Solution X (\( \text{AgBr} \)) has an intermediate solubility product.
Solution Y (\( \text{AgCl} \)) has the highest solubility product, indicating the highest concentration of \( \text{Ag}^+ \) ions.
Therefore, the correct order of increasing \( \text{Ag}^+ \) concentration is:
\[ \text{Z} < \text{X} < \text{Y} \]
Hence, the answer is option (D): Z < X < Y.
Questions
On the basis of molecular structure and bond polarity, which of the following compounds is most likely to have the greatest solubility in water?
(A) \(CH_{4}\)
(B) \(CCl_{4}\)
(C) \(NH_{4}\)
(D) \(PH_{4}\)
▶️Answer/Explanation
Ans: C
To determine which compound is most likely to have the greatest solubility in water, we need to consider the polarity and ability to form hydrogen bonds with water molecules.
A) \(CH_{4}\) (Methane)
Methane is a non-polar molecule composed of carbon and hydrogen atoms. It cannot form hydrogen bonds with water molecules and has very low solubility in water due to its non-polar nature.
B) \(CCl_{4}\) (Carbon tetrachloride)
Carbon tetrachloride is a non-polar molecule with no net dipole moment.

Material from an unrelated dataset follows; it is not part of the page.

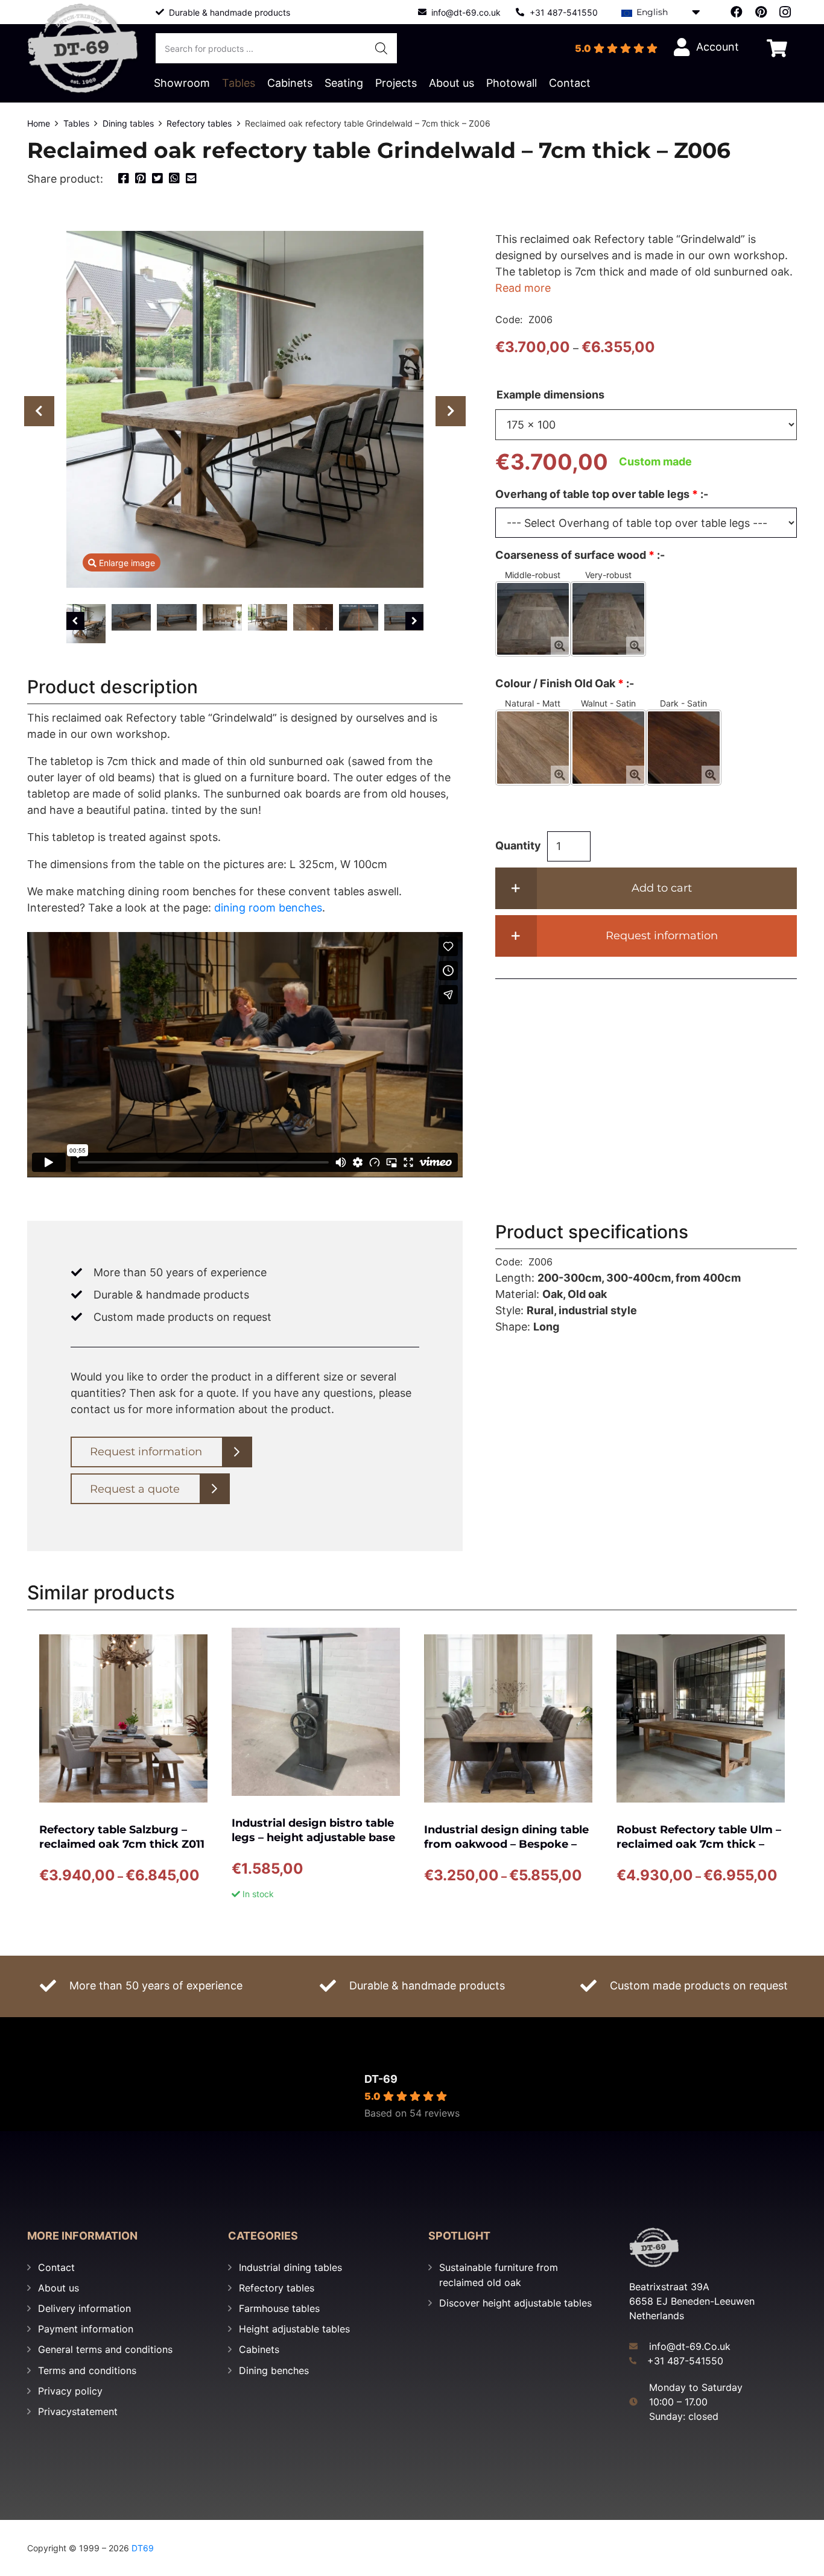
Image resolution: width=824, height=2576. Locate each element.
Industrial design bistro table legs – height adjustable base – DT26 (313, 1837)
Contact (56, 2267)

It cannot form hydrogen bonds with water molecules and has very low solubility in water.
C) (\(NH_4^+\)) (Ammonium ion)
The ammonium ion (\(NH_4^+\)) is a polar cation that can form hydrogen bonds with water molecules through its hydrogen atoms. It is highly soluble in water due to its ability to form ion-dipole interactions and hydrogen bonds with water molecules.
D) \(PH_{4}\) (Phosphonium ion)
The phosphonium ion (\(PH_4^+\)) is a polar cation that can form hydrogen bonds with water molecules through its hydrogen atoms, similar to the ammonium ion. However, it is larger and more polarizable than the ammonium ion, which can lead to weaker hydrogen bonding and slightly lower solubility in water compared to the ammonium ion.
Among the given options, the ammonium ion (\(NH_4^+\)) is the most likely to have the greatest solubility in water due to its ability to form strong ion-dipole interactions and hydrogen bonds with water molecules. The phosphonium ion (\(PH_4^+\)) may also have reasonable solubility in water, but it is expected to be slightly lower than that of the ammonium ion.
Therefore, the correct answer is (C) NH4+, as it is the most polar and capable of forming the strongest hydrogen bonds with water molecules, leading to the greatest solubility in water among the given options.